Life seems so vulgar, so easily content with the commonplace things of every day, and yet it always nurses and cherishes certain higher claims in secret, and looks about for the means of satisfying them.
It is not enough to know, we must also apply; it is not enough to will, we must also do.
It is not always needful for truth to take a definite shape; it is enough if it hovers about us like a spirit and produces harmony; if it is wafted through the air like the sound of a bell, grave and kindly.
It is no wonder that we all more or less delight in the mediocre, because it leaves us in peace: it gives us the comfortable feeling of intercourse with what is like ourselves.
It is difficult to know how to treat the errors of the age. If a man oppose them, he stands alone; if he surrender to them, they bring him neither joy nor credit.
It is as certain as it is strange that truth and error come from one and the same source. Thus it is that we are often not at liberty to do violence to error, because at the same time we do violence to truth.
Ingratitude is always a kind of weakness. I have never known men of ability to be ungrateful.
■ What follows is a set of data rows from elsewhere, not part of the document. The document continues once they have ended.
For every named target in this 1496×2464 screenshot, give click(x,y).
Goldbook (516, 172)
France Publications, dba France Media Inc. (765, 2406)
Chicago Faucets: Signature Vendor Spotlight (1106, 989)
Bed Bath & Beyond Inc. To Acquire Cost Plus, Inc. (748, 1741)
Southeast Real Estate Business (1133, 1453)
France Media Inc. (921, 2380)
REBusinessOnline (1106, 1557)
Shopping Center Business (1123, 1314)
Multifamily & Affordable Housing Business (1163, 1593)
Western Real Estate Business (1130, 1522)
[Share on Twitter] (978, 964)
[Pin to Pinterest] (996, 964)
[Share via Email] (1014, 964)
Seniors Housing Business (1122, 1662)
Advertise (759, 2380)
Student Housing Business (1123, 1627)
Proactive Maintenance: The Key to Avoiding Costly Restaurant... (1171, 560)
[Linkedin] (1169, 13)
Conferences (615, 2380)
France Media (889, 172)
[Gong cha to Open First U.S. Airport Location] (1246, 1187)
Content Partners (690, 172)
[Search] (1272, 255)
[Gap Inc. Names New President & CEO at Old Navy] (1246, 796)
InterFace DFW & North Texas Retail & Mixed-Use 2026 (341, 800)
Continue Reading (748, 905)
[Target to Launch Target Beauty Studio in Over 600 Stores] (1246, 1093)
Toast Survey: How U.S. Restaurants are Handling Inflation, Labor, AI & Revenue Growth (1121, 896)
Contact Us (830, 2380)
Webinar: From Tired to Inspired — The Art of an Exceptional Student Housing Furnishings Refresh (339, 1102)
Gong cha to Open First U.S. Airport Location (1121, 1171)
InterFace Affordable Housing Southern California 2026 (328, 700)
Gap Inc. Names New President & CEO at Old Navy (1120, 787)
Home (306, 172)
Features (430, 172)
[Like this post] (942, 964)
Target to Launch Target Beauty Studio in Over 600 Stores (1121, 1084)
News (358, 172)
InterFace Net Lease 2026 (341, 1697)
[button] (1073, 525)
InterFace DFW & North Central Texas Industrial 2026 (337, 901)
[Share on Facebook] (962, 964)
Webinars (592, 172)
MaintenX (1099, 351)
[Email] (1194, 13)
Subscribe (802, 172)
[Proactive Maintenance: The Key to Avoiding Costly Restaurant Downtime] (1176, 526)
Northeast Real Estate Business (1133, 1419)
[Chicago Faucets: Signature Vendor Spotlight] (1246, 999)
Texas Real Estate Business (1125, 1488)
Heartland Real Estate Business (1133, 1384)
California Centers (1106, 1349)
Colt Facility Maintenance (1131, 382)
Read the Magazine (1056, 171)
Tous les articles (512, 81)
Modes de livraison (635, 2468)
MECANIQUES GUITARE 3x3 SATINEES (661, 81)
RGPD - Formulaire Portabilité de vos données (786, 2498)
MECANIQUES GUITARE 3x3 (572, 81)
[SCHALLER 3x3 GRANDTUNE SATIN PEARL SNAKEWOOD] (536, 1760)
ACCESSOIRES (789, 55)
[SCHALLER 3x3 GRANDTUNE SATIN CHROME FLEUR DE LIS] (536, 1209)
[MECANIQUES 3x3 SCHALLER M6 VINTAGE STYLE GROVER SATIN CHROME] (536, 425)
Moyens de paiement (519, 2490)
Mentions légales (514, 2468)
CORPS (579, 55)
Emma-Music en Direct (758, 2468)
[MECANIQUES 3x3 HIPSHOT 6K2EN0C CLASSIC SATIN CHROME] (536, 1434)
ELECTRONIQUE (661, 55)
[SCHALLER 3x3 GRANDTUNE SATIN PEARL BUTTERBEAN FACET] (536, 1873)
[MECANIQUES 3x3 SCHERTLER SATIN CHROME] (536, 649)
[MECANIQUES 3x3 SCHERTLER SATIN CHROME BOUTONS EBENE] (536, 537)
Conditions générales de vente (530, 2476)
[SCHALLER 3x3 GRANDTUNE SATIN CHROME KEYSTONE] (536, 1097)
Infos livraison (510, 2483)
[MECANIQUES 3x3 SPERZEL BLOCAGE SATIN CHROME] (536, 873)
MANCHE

In science it is a service of the highest merit to seek out those fragmentary truths attained by the ancients, and to develop them further.
Ignorant people raise questions which were answered by the wise thousands of years ago.
If you lay duties upon people and give them no rights, you must pay them well.
If a man thinks about his physical or moral condition, he generally finds that he is ill.
If a man sets out to study all the laws, he will have no time left to transgress them.